Una frase mi aveva colpito leggendo "noi credevamo", il romanzo di Anna Banti: "una volta tutti i liberali, anche i settentrionali, fossero moderati o democratici, monarchici o repubblicani, tutti tenevano per certo che le iniziative per fondare uno stato moderno in Italia sarebbero dovute partire da Napoli".
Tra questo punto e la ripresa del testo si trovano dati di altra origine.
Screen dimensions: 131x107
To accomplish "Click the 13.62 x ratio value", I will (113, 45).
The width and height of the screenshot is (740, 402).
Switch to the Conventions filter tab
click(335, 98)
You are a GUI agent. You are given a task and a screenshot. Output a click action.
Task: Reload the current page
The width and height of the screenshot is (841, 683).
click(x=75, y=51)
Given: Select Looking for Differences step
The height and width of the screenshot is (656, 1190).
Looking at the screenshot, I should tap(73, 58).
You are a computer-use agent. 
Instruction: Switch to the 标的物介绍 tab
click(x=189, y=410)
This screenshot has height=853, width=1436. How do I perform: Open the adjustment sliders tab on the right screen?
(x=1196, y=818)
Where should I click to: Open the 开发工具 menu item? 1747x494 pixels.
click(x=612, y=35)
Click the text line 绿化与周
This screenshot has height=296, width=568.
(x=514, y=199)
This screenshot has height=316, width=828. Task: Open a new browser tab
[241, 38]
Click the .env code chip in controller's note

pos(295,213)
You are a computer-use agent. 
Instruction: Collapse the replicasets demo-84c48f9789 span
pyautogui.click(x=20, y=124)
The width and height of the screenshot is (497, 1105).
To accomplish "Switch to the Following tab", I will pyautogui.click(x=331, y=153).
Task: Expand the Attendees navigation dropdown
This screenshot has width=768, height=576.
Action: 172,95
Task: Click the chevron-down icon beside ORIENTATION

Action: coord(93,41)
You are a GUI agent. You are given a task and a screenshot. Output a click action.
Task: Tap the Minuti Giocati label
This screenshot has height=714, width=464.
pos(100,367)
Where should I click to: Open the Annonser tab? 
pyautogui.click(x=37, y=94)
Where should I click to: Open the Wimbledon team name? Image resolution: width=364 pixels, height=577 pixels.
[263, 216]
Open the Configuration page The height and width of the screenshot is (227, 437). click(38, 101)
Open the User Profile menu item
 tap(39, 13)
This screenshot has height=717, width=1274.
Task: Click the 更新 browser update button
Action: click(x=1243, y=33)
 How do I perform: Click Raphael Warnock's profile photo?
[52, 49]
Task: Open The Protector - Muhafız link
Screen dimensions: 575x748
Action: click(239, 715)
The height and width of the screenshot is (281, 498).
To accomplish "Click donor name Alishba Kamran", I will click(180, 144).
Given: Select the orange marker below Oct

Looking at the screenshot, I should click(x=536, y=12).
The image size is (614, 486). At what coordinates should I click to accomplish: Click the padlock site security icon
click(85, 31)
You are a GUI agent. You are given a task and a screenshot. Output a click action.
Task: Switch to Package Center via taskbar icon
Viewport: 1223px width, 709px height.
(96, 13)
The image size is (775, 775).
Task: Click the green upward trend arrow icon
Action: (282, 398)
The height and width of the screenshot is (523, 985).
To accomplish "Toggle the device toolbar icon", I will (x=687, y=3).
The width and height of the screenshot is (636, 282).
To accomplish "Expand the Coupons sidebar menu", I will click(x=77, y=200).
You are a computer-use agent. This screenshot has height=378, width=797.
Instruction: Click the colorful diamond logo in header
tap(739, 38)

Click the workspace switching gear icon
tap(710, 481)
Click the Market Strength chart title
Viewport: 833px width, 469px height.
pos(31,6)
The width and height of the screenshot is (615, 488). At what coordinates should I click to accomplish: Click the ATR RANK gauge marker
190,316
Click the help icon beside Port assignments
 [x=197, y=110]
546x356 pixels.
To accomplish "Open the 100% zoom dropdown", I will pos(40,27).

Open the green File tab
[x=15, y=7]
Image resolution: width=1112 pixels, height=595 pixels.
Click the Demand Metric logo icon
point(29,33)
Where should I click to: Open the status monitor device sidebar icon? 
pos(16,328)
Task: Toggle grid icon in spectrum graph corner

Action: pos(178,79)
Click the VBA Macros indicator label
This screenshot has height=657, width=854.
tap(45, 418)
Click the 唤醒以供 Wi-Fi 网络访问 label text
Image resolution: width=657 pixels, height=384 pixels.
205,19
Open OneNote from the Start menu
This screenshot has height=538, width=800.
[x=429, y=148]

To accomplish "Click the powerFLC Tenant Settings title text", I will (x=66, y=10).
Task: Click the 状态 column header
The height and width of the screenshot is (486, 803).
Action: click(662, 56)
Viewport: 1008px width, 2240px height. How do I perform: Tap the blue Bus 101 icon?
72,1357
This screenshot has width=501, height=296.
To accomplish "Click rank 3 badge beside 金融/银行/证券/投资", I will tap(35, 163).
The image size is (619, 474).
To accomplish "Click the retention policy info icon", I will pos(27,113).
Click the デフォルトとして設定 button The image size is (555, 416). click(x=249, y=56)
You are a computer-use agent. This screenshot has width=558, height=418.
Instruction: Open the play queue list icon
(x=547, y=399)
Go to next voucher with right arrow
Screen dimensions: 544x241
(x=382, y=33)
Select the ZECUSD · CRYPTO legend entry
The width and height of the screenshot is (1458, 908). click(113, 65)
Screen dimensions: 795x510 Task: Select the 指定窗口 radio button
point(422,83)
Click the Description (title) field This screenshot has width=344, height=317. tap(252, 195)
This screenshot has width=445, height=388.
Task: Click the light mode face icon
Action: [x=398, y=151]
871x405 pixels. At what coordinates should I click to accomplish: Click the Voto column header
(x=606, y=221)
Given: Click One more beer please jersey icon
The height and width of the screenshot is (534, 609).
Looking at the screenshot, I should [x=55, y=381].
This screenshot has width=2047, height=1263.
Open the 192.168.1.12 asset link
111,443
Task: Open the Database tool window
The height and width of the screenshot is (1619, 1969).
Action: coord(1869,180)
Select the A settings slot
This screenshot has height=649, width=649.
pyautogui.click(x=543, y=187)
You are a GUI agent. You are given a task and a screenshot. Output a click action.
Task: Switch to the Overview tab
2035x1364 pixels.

La pronunciava il protagonista Domenico, irriducibile cospiratore repubblicano, che non capiva come quella che oggi chiameremmo realpolitik potesse spingere i suoi compagni di lotta a schierarsi per l'idea di un'Italia unita sotto la monarchia dei Savoia. Sembrava sopita, se non spenta, quella irriducibilità, dopo 150 anni di continui cedimenti al realismo politico (in realtà una continua tessitura di compromessi) che hanno sfiancato generazioni di democratici. E invece no, covava sotto la cenere.

Oggi mi appare più chiara una sensazione che avevo provato mesi fa, a Napoli, presentando "Noi credevamo" ai Banchi Nuovi, il centro sociale di disoccupati organizzati. Avevo trovato un luogo incantato, dove si mescolavano persone di età diverse in allegra e partecipe condivisione di speranze e di lotte. Non avevano l'aria depressa e deprimente che negli ultimi anni la città aveva preso a trasmettere. Erano fieri e consapevoli della dimensione "storica" della loro lotta (avevano formato una biblioteca intitolata ad Antonio Neiwiller e a Fabrizia Ramondino) e dopo l'incontro, avevano organizzato una serata di canti e di danze popolari. Una coppia ballava straordinariamente, erano due ragazzi bellissimi che sembravano incarnare la tradizione più antica in un'energia contemporanea.

Lei era moldava, e per amore di lui, un ragazzo dell'entroterra, aveva imparato i passi imposti dal ritmo della tammorra. Quel giorno Napoli non mi era apparsa sporca, né violenta, né dilaniata da lotte intestine, ma viva, intelligente, un luogo possibile e pieno di futuro. Mi sembrava che così fosse perché si trattava di un angolo della città isolato da quella matassa di colpe e complicità che hanno avvinto la cultura berlusconiana egemone nel Paese e una classe dirigente di centrosinistra che invece di opporvisi con modalità radicalmente diverse aveva finito per subirla se non, in troppi casi, imitarla.

Ma mi sbagliavo, non era isolata: con l'elezione di De Magistris è stata la maggioranza dei napoletani a rivoltarsi contro quella matassa. La città assume con questa rivolta una responsabilità enorme, e dico la città, perché stavolta bisogna non compiere l'errore di personalizzare una politica che per avere margini di successo deve essere collettiva. La città dovrà tornare a respirare nel confronto, augurandosi che ci sia qualcuno ai vertici che abbia voglia di confrontarsi e che sappia ascoltare oltre che imporre. Dovrebbe essere possibile, grazie alla vittoria di De Magistris, salvare quanto di buono è stato realizzato dal governo di Bassolino nel campo delle istituzioni culturali (ad esempio il museo Madre), anche se si spera che anche in questo campo si vada in profondità, puntando su spinte artistiche reali e non di immagine, su una Napoli capace di sperimentare e innovare.

Ma il compito più grande sarà quello di recuperare fasce di cittadini che l'immagine camorristica della città ha trasformato agli occhi del mondo in spazzatura umana. Le donne e gli uomini dei quartieri popolari e delle periferie, i giovani disoccupati, costituiscono un serbatoio di intelligenze e di energia che potranno riservare sorprese se si vorrà considerarli cittadini, ai quali chiedere di rispondere dei loro doveri dimostrando di voler garantire i loro diritti, e fornendo una classe dirigente che sappia porsi da esempio. Se queste cose dovessero accadere, sarebbe bello immaginare Napoli, come chiedeva l'irriducibile Domenico: alla guida del nuovo processo unitario che sembra muovere all'improvviso il nostro Paese.